Dear bread, what would we do without you?
The foundational-ness of bread has been on my mind. I've been writing more, thanks to 1000 Words of Summer, an invitation to write from Jami Attenberg that’s been invigorating. More time with words, however, means less mind in the kitchen.
I've made sure there was bread and cheese for sandwiches, and kept the fridge filled with beans, greens and rice. It’s interesting to take sustenance more for granted than I usually do.
Bread and other staples allow us to background food, and put other efforts at the front of our minds and time. This sounds simple but it feels important to notice again and again. The habits of agriculture and food processing free us for other pursuits. Try not to read food processing as negative, because it has to happen between the ground and our mouths. Picking a leaf of spinach from the yard, washing and cooking it is processing. There’s many levels of participation in the feeding cycle, and the food systems we have are wrong in many ways — from exploiting farmworkers to formula monopolies, from ethanol boondoggles to pesticides — but not having to scramble for food is a luxury, and freedom. (I know I’m lucky to have this liberty — for those of you just meeting me, I ran a soup kitchen and food pantry for 6 years. We used to buy milk gift cards for people, and I wonder if any food pantries are now offering gas cards too.)
As I watched two dozen birds explore a corner of my yard for the first time, I thought of the ability to focus on other aspects of life than food. My neighbor’s incubated many eggs, and kept the chicks indoors for six weeks. New to the landscape, the chicks grubbed for worms and grabbed at weed leaves. They had crumble in the coop, but they were eager for other stuff. Chickens may never hit the keyboard and muse about eating, but here I am, thinking in your inbox.
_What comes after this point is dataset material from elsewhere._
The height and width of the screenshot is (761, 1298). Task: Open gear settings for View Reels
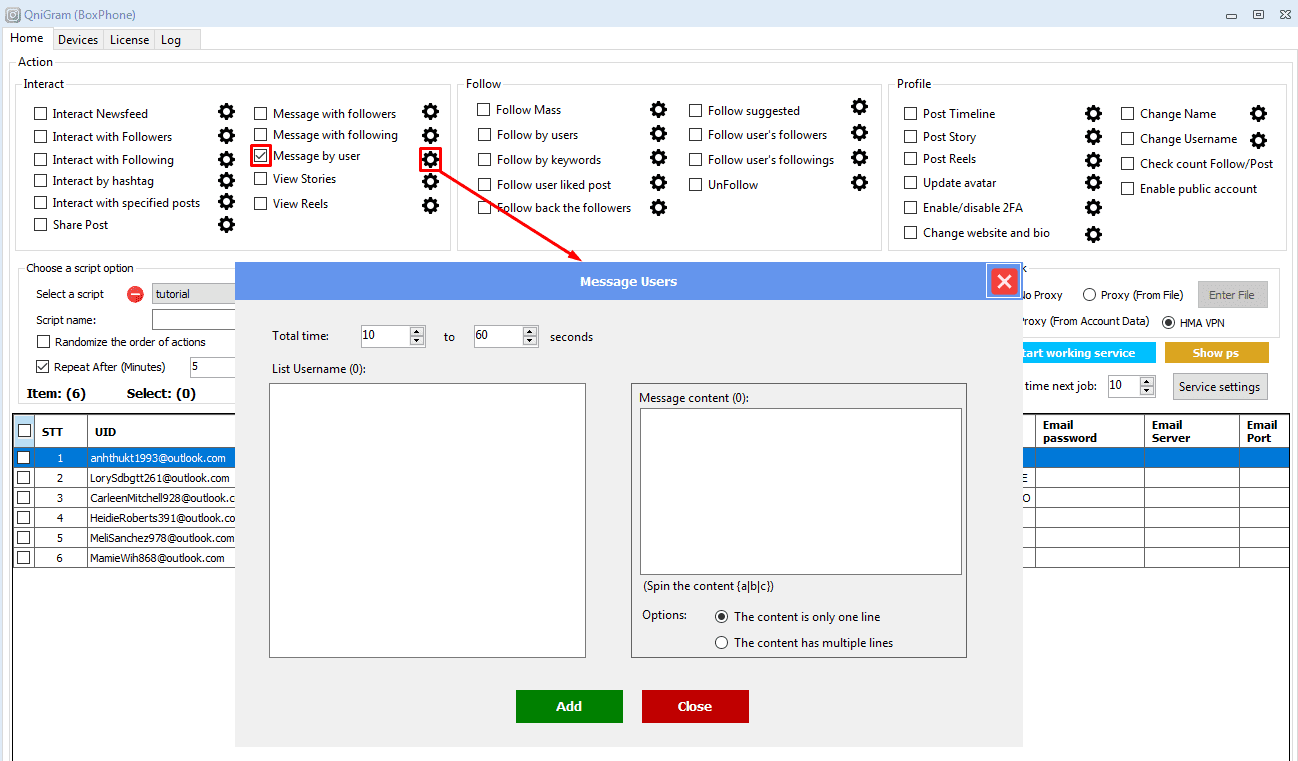tap(430, 205)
From my perch of plenty, the ordinary can be extraordinary. Last week, I toured gardens downtown with my family, and afterwards we went to a no-nonsense Italian place. The tables are put together to fit as many people in as possible; this is not a suave game to make people sit together, just a functional use of space. I wanted to take pictures of every family and friend group I saw.
Many of them had also been looking at the gardens, and were enjoying carafes of red wine and glasses of beer. I wondered about the connections between people. Who were sisters and who were friends? I kept sneaking peaks at a pair of couples, one in their late 20s and one in their 60s; looking at noses, I tried to figure out who was the child of the older couple.
The place was busy but everyone was relaxed. Diners had chosen this spot as a place to enjoy each other's company. Yes, the food was good. We had an antipasto salad, and two pizzas, but the food was almost incidental to our togetherness. I had a sense of precious pedestrian-ism, an everyday love for life. If the world ended just then, and we all turned to dust, we would've left at a good moment.
So what, my bread friends, are you foregrounding and backgrounding? Bread, butter, smores? Are you celebrating Pride? Appreciating Juneteenth? Planning for graduation parties? Whatever is on your plates & on your minds, I hope you have something ordinary and extra to celebrate soon.